_Data in this exercise_
• • • •
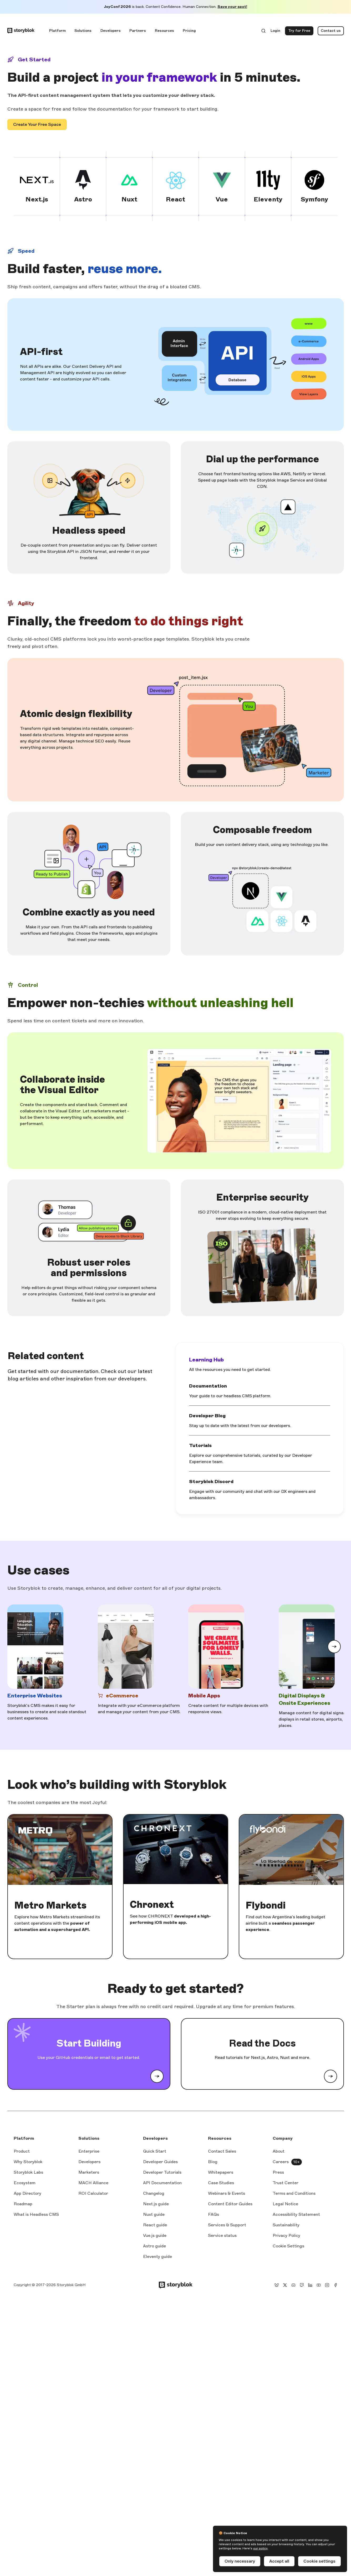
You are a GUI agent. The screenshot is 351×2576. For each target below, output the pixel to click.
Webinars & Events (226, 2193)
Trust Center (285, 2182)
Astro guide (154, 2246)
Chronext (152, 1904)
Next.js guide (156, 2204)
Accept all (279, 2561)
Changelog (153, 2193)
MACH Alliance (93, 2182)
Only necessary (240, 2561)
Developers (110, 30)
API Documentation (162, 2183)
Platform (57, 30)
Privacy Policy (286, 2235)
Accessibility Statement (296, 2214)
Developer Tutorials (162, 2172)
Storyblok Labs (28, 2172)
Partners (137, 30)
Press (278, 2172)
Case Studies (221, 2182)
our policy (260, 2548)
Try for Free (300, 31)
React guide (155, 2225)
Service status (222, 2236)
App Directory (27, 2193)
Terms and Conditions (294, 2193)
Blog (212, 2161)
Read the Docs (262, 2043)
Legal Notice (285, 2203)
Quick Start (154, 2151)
• • • •
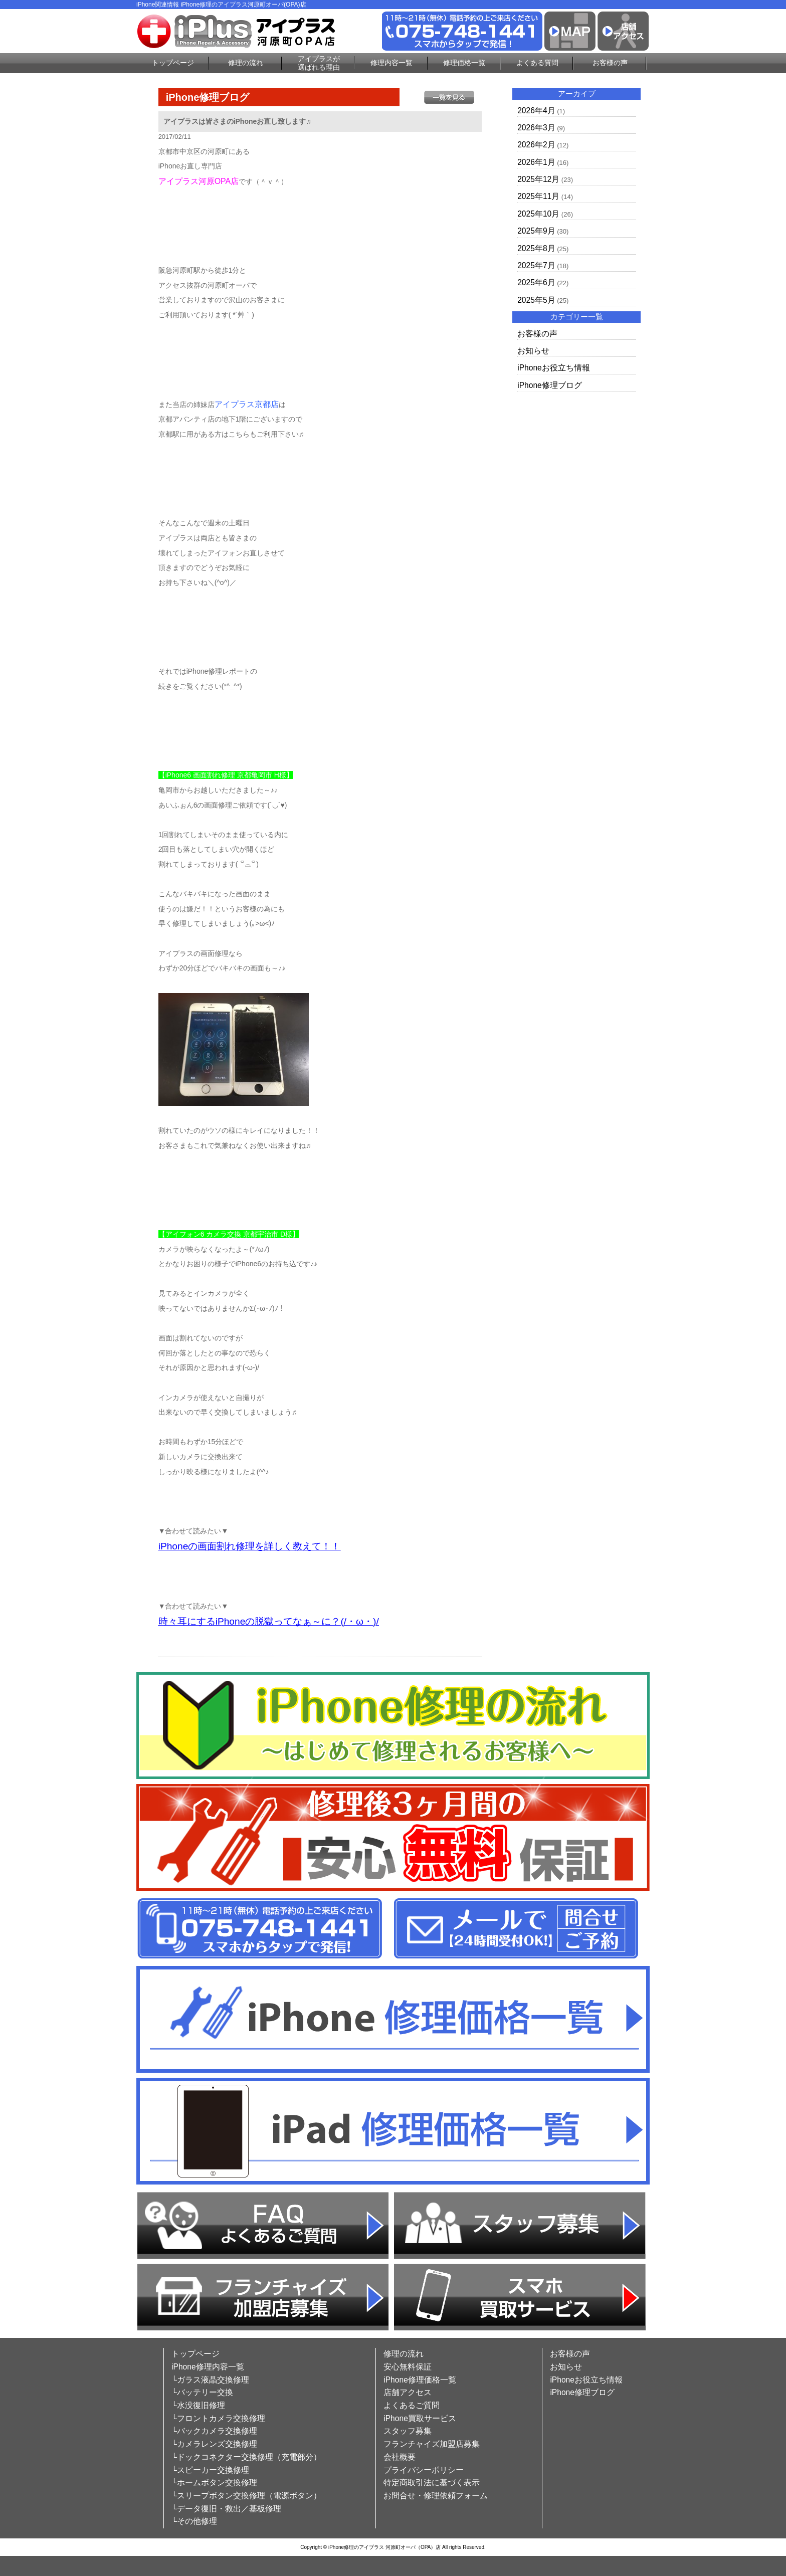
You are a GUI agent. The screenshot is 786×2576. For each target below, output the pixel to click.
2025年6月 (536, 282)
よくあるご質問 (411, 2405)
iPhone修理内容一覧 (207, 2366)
• • • •
_Exercise instructions_
Rescale the items from the line with "App Directory (27, 2193)" up to and including the line with "Legal Notice (285, 2203)", writing out only those lines with the request text in full. Multiply every click coordinate in the answers by 0.6 and round each result to a whole number, with halves rounded up.

_Full answer_
App Directory (16, 1316)
Terms and Conditions (176, 1316)
Blog (127, 1297)
Read the Docs (157, 1226)
Legal Notice (171, 1322)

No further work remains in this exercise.